* _EXCERPT_:
Esteban Sez | 01
I have asked my friend Esteban Von Disco to write the occasional opinion piece for this blog. This is his first attempt.
Mr Trivia
Like most of you I have been a long time user of ‘blogging and social networking, but now these established forms of communication are being threatened by some new players. Or are they?
Radiophonics once thought suitable only for the streaming of ‘spoken word product testimonials’ and the endless repetition of 1970s rock music songlets, has gone from being a crackpot concept like ‘ink delivered by a ball-point’ and has morphed into a more user-friendly technology. Believe it or not, some Japanese science boffins have added moving pictures to the sounds of the Radiophone.

* _TO DO_:
1. In the opinion piece on radiophonics, what have some Japanese science boffins added to the sounds of the Radiophone?
2. Quote the opinion piece on radiophonics word for word, starting at "Esteban Sez |" and ending at "of the Radiophone.".
These records have nothing to do with the opinion piece above.

A run of records:
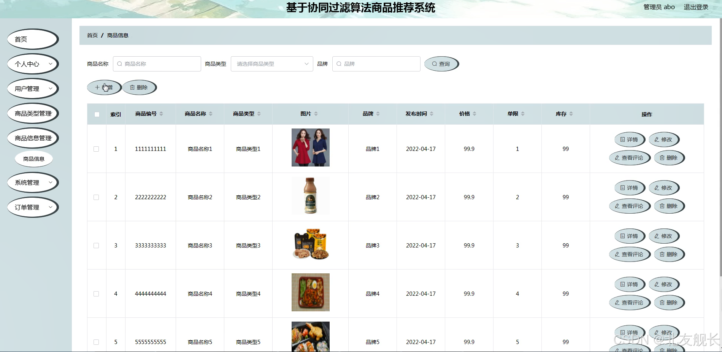Click 首页 in the breadcrumb
The height and width of the screenshot is (352, 722).
coord(92,35)
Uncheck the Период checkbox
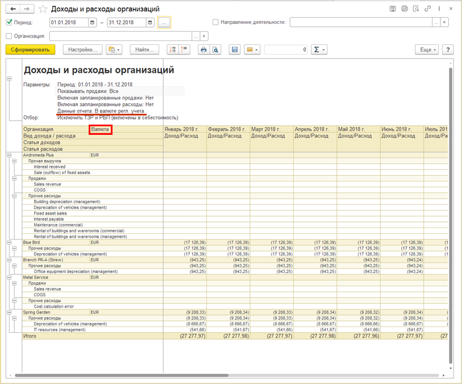The height and width of the screenshot is (384, 462). pos(9,22)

* _ANSWER SET_:
1. Moving pictures.

2.
Esteban Sez | 01
I have asked my friend Esteban Von Disco to write the occasional opinion piece for this blog. This is his first attempt.
Mr Trivia
Like most of you I have been a long time user of ‘blogging and social networking, but now these established forms of communication are being threatened by some new players. Or are they?
Radiophonics once thought suitable only for the streaming of ‘spoken word product testimonials’ and the endless repetition of 1970s rock music songlets, has gone from being a crackpot concept like ‘ink delivered by a ball-point’ and has morphed into a more user-friendly technology. Believe it or not, some Japanese science boffins have added moving pictures to the sounds of the Radiophone.